The model was developed by Igor Ansoff who suggested that this model highlights to practical approaches to develop a growth strategy to enter emerging market. The organization can vary what it sells called product growth or vary who it sells to also known as market growth. These two strategies combine with the Ansoff Matrix shown above to deliver four strategic options with each differing risk level. In essence, therefore, an organization can thus use Ansoff Matrix to analyze the risk and returns linked to a particular strategy (Rothaermel 2015).

For example, the lowest risk approach is for the organization to sell its prevailing products into the current markets because the customers are known already, and the firm has established channels. This strategy is termed by Ansoff as market penetration. This strategy is solely feasible where the market is still expanding, or where the firm is prepared to utilize other aspects of the marketing mix including price discounting and extra promotional activities to facilitate the market penetration at the competitors’ expense (Dahlander, O’Mahony and Gann 2016).

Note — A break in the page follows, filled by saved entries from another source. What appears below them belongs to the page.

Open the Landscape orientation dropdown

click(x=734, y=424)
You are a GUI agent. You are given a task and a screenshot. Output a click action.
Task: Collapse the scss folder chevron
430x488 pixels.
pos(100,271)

The 2nd strategy alternative in the Model is to develop novel products for the current market or customers; a strategy referred to as product development. In this strategy, the “product” and “promotion” aspects of “marketing mix” shall alter (as at least) and hence the higher risk than “market penetration” (Riccò and Guerci 2014). The strategy’s success is reliant on the capability of the firm to undertake effective “marketing research” alongside insight into its consumers besides market requirements alongside their individual internal competencies and capabilities for propelling effective innovation.

A 3rd strategic alternative engages taking prevailing commodities into the novel market utilizing a “marketing development’ approach. This is further regarded as being riskier than market penetration because it can be challenging to comprehend the new markets’ complexities. Key alterations in marketing mix are probably to be “place,” with new channels alongside routes to market considerations alongside “promotion’ via new target segments promotion (Armstrong, Kotler, Harker & Brennan, 2015).

The last option is the “diversification” that refers to the development of new products for new markets. This is viewed as the riskiest option of all the four because the firm is shifting into an unacquainted market. Nevertheless, this risk can efficiently be mitigated by carrying ‘related’ diversification, and it might have the potential of gaining the highest returns (Scuotto, Ferraris and Bresciani 2016).

In conclusion, the Ansoff Model is useful in the strategy phase of marketing planning process by the organization. It is utilized in the identification of which overarching strategy the organization has to take and then informs the best tactics used in marketing activity. The organization might use the model by combining two or more strategies to reach emerging markets.

Conclusion:

To this end, this essay has presented a comprehensive proposed transformation on strategy essential for IBM as it enters an emerging market while still maintaining if not improving its sustained competitive edge over competitors that continually attempt to imitate is offering at much-reduced cost points. Even though IBM gained a better deal from the firm’s virtual labor force, it is the time for the company to speak to its downside- the knowledge sharing and camaraderie within the general office context. This transformation will lead to the restoration of its employees’ social context; build loyalty, promote teamwork and dependence among peers, give the joy to experience at work; and satisfy customers with excellent and distinct services.